Take every line in the entries that includes the word "cursor" and copy it.

* **MATERIAL SUPPLIED**:
%%
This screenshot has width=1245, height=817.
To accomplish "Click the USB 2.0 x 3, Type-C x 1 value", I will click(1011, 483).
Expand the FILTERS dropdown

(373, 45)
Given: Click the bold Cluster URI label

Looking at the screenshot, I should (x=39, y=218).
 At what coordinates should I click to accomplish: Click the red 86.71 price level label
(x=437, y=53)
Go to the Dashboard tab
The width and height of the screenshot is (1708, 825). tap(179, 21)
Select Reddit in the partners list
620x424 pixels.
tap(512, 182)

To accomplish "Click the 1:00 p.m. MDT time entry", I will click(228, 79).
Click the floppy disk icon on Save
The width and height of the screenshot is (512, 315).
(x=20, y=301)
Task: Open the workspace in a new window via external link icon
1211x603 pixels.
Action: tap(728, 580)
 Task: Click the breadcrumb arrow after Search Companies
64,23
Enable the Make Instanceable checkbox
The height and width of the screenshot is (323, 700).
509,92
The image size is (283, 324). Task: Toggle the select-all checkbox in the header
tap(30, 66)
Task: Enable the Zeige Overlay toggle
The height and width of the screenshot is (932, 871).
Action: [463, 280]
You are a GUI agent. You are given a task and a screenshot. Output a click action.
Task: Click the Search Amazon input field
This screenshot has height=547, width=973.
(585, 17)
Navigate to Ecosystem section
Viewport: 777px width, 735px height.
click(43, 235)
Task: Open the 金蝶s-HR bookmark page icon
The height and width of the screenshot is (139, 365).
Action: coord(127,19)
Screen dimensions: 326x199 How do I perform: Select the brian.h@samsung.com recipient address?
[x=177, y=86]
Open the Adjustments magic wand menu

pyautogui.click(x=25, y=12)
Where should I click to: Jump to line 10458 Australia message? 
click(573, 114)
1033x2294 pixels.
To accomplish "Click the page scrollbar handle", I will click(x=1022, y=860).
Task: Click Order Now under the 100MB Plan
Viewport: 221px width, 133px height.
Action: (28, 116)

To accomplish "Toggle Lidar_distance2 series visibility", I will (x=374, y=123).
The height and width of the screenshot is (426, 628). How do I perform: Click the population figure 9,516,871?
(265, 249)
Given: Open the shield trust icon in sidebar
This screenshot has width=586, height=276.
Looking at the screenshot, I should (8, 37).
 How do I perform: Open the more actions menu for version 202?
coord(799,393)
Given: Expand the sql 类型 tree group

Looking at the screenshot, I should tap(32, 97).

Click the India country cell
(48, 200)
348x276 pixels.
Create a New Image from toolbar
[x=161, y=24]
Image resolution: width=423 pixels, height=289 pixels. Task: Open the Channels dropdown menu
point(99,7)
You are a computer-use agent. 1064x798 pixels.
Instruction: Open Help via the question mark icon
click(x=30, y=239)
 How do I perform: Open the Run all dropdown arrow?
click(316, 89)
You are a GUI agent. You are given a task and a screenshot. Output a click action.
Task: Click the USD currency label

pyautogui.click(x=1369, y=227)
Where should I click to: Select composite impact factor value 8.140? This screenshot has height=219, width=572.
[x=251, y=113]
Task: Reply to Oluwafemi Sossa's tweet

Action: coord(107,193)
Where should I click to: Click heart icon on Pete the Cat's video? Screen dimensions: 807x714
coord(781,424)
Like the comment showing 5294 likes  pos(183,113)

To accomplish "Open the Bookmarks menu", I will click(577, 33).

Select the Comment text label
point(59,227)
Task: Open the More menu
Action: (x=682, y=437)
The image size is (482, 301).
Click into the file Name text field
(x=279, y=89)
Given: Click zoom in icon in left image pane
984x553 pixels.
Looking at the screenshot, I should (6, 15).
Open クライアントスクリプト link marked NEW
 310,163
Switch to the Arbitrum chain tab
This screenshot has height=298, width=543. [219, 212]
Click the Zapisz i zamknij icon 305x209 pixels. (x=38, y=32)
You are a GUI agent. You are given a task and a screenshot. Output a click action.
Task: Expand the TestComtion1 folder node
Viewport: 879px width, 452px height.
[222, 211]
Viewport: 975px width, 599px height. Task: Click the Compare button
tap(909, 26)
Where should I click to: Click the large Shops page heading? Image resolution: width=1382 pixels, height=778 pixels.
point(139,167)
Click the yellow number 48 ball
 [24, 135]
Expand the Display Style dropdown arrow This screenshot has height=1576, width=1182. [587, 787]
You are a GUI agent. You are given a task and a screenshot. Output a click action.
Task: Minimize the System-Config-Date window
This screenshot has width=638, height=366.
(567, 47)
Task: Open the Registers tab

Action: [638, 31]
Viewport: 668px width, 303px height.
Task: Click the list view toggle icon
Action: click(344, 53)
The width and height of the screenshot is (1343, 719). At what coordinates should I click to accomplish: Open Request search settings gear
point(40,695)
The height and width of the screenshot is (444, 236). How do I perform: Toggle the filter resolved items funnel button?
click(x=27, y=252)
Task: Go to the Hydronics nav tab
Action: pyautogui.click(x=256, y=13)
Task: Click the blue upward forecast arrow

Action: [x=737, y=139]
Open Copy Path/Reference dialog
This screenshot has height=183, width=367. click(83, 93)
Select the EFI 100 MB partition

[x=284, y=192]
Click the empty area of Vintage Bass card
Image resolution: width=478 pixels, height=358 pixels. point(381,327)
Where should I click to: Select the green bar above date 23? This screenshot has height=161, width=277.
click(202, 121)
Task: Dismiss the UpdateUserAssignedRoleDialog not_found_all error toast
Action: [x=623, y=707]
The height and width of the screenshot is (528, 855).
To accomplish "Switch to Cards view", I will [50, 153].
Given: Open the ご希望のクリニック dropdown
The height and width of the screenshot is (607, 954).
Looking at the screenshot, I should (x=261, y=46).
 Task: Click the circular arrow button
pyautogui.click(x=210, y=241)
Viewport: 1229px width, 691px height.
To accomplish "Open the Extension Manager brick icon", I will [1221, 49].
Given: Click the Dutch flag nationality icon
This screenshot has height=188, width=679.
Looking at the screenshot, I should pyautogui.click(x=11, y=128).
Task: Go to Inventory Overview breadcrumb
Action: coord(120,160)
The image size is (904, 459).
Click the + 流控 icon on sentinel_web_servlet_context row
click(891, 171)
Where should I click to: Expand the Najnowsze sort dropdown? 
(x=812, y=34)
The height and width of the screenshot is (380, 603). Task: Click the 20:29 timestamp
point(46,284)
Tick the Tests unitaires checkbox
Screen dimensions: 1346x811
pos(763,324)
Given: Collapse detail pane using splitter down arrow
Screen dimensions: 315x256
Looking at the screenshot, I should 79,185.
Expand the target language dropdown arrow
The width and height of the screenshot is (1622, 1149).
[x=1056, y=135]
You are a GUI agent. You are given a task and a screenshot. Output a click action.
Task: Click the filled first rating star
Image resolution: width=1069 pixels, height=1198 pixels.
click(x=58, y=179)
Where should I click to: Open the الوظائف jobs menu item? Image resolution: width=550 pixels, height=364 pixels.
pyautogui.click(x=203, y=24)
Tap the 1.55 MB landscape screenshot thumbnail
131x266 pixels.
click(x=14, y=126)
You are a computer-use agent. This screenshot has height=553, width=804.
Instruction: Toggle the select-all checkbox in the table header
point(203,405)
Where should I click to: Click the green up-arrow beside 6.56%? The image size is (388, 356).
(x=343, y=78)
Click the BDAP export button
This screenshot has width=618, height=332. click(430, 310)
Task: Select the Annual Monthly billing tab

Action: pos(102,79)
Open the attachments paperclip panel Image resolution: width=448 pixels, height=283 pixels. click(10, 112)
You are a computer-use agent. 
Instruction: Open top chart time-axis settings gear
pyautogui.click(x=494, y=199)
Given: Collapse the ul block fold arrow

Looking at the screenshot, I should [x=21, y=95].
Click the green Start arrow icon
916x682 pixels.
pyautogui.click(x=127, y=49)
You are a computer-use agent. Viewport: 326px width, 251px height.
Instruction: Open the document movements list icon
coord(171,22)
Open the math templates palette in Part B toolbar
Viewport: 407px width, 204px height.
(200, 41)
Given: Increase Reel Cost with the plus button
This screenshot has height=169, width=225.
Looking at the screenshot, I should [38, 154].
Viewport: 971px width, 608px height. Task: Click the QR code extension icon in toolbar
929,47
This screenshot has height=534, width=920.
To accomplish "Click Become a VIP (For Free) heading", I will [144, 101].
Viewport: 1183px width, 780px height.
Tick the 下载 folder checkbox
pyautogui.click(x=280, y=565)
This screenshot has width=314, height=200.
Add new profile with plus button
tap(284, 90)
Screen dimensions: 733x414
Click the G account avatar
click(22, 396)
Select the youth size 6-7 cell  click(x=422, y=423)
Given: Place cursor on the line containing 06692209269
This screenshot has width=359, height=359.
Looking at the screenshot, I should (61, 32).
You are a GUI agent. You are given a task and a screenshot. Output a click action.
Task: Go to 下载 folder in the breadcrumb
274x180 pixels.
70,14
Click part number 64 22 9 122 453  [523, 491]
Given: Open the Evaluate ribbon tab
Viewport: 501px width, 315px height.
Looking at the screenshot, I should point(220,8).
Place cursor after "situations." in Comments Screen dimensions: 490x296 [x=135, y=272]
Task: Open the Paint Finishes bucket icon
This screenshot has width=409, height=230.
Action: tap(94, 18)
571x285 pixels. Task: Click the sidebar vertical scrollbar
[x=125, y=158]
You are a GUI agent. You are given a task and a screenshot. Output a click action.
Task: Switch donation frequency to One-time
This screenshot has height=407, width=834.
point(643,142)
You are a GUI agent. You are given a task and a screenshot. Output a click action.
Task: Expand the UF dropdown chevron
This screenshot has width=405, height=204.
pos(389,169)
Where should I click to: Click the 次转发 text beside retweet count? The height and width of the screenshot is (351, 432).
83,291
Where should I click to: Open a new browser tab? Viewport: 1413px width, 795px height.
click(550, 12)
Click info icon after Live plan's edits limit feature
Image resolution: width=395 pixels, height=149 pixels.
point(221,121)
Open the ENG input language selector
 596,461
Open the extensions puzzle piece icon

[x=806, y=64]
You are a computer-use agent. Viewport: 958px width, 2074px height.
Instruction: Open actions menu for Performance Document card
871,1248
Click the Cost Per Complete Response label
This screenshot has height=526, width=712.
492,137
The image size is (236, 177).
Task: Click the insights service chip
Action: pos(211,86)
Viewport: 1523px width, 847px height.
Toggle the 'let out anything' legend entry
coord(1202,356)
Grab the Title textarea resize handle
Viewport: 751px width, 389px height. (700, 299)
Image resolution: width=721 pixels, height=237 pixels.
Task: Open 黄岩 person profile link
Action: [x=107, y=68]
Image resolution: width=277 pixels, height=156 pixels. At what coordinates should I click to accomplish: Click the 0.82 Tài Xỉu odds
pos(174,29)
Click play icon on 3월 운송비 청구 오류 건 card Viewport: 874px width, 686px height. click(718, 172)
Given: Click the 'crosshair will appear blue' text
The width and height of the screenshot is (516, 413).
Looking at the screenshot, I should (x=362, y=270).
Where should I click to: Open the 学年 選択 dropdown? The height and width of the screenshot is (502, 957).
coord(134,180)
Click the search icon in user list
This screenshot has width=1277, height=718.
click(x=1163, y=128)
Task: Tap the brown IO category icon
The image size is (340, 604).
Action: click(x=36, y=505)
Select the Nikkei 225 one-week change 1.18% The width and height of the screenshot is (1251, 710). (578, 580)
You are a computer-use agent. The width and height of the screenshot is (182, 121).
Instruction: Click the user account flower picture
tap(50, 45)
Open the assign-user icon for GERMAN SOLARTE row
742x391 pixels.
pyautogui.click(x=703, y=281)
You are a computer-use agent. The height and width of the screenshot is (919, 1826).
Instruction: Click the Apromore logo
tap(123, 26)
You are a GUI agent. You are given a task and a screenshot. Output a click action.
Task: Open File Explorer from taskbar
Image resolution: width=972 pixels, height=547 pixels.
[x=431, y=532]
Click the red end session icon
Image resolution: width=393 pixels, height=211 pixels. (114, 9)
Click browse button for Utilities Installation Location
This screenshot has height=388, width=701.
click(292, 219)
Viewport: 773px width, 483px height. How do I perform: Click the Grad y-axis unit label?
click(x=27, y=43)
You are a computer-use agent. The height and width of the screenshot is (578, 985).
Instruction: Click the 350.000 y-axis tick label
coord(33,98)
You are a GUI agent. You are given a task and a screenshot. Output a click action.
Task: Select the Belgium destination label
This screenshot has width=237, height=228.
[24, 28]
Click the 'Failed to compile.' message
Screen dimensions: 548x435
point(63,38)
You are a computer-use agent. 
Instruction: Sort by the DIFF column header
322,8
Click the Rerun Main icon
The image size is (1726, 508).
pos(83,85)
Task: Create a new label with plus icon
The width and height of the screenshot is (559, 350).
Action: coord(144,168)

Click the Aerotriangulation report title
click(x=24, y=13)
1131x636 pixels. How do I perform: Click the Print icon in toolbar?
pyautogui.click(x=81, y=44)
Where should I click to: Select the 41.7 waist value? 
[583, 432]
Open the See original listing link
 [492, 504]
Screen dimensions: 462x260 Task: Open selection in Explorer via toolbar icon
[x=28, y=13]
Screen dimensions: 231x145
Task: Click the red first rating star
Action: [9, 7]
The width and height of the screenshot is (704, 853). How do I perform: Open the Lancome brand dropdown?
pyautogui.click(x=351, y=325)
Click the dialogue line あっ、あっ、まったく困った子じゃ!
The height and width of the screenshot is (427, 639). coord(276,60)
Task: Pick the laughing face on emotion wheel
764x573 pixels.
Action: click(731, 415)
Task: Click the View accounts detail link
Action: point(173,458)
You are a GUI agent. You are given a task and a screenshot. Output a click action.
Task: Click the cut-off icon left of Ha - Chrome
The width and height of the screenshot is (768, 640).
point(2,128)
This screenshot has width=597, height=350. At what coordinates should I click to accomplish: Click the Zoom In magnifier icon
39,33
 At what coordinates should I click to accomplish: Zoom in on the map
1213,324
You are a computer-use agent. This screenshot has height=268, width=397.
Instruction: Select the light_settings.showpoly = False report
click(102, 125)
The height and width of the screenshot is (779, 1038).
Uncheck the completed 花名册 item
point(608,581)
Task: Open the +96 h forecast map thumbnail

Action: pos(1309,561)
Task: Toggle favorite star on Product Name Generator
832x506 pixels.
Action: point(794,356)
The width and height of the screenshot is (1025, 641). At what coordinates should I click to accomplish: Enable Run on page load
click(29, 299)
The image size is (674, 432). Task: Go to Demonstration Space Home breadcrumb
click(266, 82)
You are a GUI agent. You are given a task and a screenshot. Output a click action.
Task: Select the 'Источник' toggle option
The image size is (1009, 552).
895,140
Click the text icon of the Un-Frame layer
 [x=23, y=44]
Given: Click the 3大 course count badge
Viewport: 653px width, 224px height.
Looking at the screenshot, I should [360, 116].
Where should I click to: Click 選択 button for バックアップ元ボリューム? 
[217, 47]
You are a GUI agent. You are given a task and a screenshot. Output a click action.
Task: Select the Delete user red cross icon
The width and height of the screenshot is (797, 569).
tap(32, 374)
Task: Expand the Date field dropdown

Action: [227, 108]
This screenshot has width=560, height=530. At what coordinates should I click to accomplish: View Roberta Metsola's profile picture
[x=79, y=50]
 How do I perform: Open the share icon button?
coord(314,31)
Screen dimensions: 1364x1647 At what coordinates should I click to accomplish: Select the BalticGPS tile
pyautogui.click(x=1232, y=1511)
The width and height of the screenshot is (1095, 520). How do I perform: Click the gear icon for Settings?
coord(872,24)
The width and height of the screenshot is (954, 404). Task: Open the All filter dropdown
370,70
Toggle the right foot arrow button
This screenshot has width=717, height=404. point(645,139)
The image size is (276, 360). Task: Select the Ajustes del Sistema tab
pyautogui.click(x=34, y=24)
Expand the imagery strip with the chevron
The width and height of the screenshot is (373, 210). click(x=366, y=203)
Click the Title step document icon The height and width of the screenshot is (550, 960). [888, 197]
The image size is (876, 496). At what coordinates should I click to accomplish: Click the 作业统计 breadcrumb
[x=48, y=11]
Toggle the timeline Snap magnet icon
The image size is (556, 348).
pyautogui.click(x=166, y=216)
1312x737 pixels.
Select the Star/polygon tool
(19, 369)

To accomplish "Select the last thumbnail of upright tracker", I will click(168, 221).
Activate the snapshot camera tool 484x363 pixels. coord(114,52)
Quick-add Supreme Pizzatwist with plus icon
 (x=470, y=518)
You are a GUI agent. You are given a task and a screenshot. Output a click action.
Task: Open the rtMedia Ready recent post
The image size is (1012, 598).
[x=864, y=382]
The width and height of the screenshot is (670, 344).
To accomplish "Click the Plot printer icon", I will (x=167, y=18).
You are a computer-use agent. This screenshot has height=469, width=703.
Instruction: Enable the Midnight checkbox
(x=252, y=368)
%%
* **ANSWER TO THE EXERCISE**:
Given: Place cursor on the line containing 06692209269
Place cursor after "situations." in Comments Screen dimensions: 490x296 [x=135, y=272]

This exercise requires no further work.